ИСХОДНЫЙ ТЕКСТ -
- Компания Илона Маска "Нейролинк" продемонстрировала революционную технологию подсоединения мозга к компьютеру.
- В перспективе эта технология позволит увеличить возможности человеческого интеллекта, а также лечить некоторые болезни, например эпилепсию или паралич.
- Нейротехнологии — уже давно не что-то фантастическое, а реальность, столкнуться с которой можно уже сегодня.
Сергей Медведев: Будущее, как всегда, приходит к нам от Илона Маска. В этот раз американский предприниматель и его компания "Нейролинк" продемонстрировали революционную технологию подсоединения мозга к компьютеру. Это ставит много интересных вопросов. Научится ли компьютер когда-то в будущем читать мысли человека? Можно ли будет вживить в голову человека чип и подсоединить его мозг к интернету?
Корреспондент: Один из самых амбициозных проектов Илона Маска, "Нейролинк" позволит создать эффективный интерфейс "мозг- компьютер", прямое взаимодействие мозга с электроникой. В перспективе эта технология позволит увеличить возможности человеческого интеллекта, а также лечить некоторые болезни, например эпилепсию или паралич.
Ввиду развития искусственного интеллекта и опасности, что он выйдет из-под контроля его создателей Илон Маск собирается разработать прямой интерфейс для коры мозга, который позволит людям эффективнее взаимодействовать с искусственным интеллектом, стать частью самой системы ИИ.
В коре головного мозга — сотня миллиардов нейронов и сетка электродов, считывающая электроимпульсы в 30-40 точках, что дает очень грубую картину. Одно из главных направлений "Нейролинк"— как раз создание методов, которые позволят увеличить область считывания. Нейротехнологии — уже давно не что-то фантастическое, а реальность, столкнуться с которой можно уже сегодня.

ФРАГМЕНТ ДАННЫХ -

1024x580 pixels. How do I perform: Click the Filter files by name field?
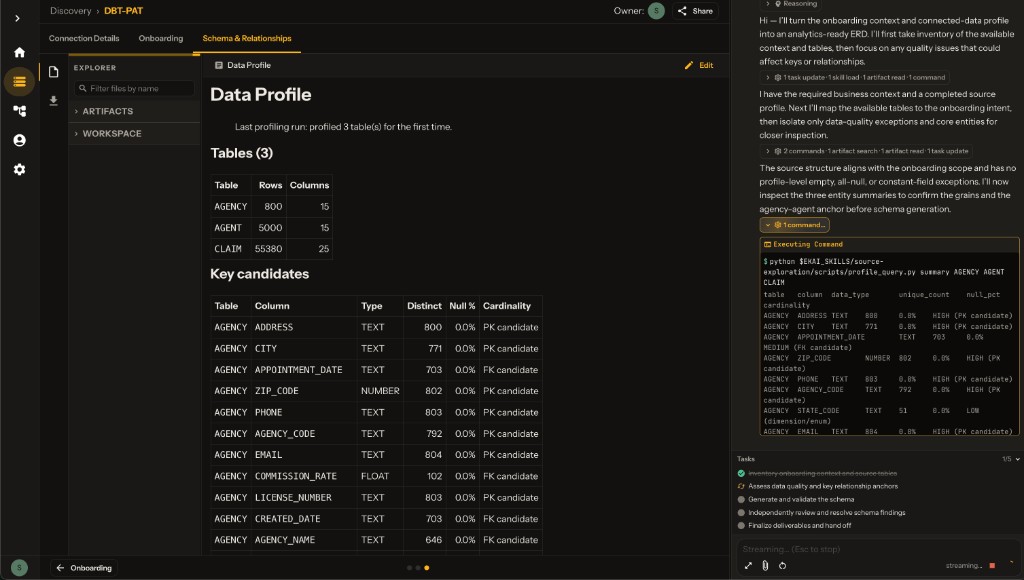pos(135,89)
* * *
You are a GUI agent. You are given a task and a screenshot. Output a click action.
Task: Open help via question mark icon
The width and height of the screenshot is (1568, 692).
---
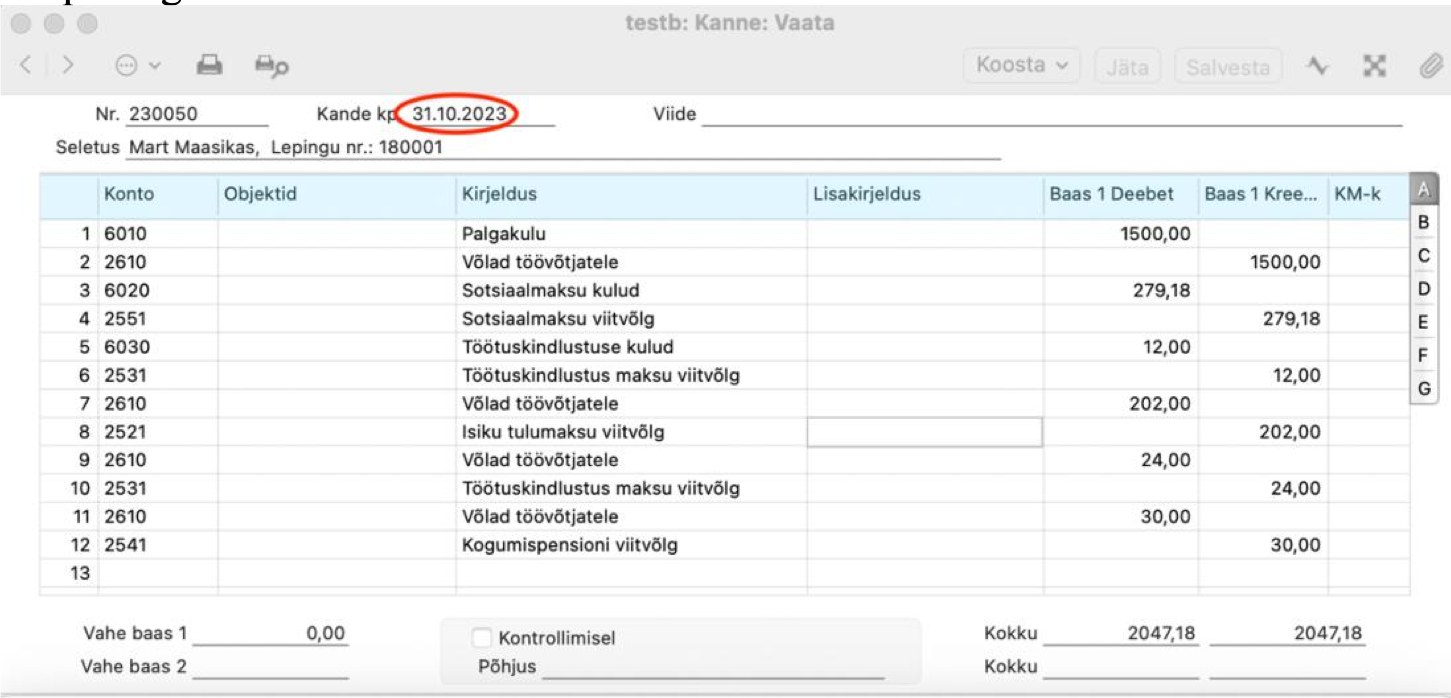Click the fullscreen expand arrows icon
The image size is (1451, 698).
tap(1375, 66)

ЗАДАЧИ ДЛЯ РЕШЕНИЯ -
1) Определите, согласуются ли с текстом о «Нейролинке» утверждения (а), (б), (в). На каждое ответьте «да» или «нет» и приведите дословно решающие слова текста.
(а) Сетка электродов считывает электроимпульсы в 30–40 точках.
(б) В коре головного мозга насчитывается сотня миллионов нейронов.
(в) Нейротехнологии названы чем-то фантастическим, с чем сегодня столкнуться нельзя.
2) Продолжите текст о «Нейролинке» после его последнего предложения.

ОЖИДАЕМЫЕ ОТВЕТЫ -
1)
(а) Да: «сетка электродов, считывающая электроимпульсы в 30-40 точках».
(б) Нет: «В коре головного мозга — сотня миллиардов нейронов».
(в) Нет: «Нейротехнологии — уже давно не что-то фантастическое, а реальность, столкнуться с которой можно уже сегодня».

2)
Сергей Медведев: У нас в гостях Александр Каплан, психофизиолог, доктор биологических наук, заведующий лабораторией нейрофизиологии, нейроинтерфейса биологического факультета МГУ, и Михаил Бурцев, руководитель лаборатории нейронных систем и глубокого обучения МФТИ и руководитель проекта iPavlov Национальной технологической инициативы. Итак, поговорим об этой новой инициативе Маска. Действительно внутрь мозга вживляются какие-то электроды, прямо шприцем?
Александр Каплан: Технология внедрения электрода человеку в мозг осуществляется уже два-три десятилетия. В мире ходят десятки тысяч людей с этими электродами. Для купирования, например, приступов эпилепсии электроды вводятся в очаг, в место, где возникает возбуждение. Электроды чувствуют наступление этого возбуждения, и через них подается ток, который их купирует. Так что в этом нет ничего удивительного. Шприцы же не для того, чтобы вводить электроды, а для того, чтобы вводить гель для электродов.
Новизна того, что сейчас предлагает Маск, в том, чтобы вводить много электродов, буквально десятки тысяч. Он со своей компанией разработал такую специальную швейную машинку для того, чтобы быстро вводить такие пакеты электродов, сразу по тысяче. Обычно это делается по ходу нейрохирургической операции, специально ради исследования это не делается. Маск еще не делал это на человеке, пока только на крысах.
Михаил Бурцев: Технология действительно не очень новая, но большое число электродов — это преимущество. Маск говорит, что делает это ради того, чтобы спасти человечество. Когда возникнет искусственный интеллект, есть риски, что он может быть недружествен к человеку. Поэтому нам нужно с ним соединиться и стать его частью, тогда он по определению будет кооперативен с нами. Я думаю, для Маска это скорее некоторый ход для того, чтобы успокоить параноидальность в отношении искусственного интеллекта.
Сергей Медведев: Это, видимо, какая-то технология на очень далекое будущее: грубо говоря, подсоединить мозг человека к компьютеру?
Александр Каплан: В сюжете звучало, что речь идет о подсоединении буквально к разуму человека. Мне кажется, это неосуществимая технология. Сколько бы электродов туда ни вживлялось, мы же понимаем, что к каждому нейрону все равно не подведешь электрод, иначе начнет повреждаться нервная ткань. Коды мозга неизвестны. Буквально в каждой паре клеток пробегают нервные импульсы, которые настроились друг на друга. Как мы будем внедряться в это и понимать язык этих конкретных соединений? Мне кажется, нет теоретических перспектив в таком полном объеме осуществить с мозгом информационный контакт.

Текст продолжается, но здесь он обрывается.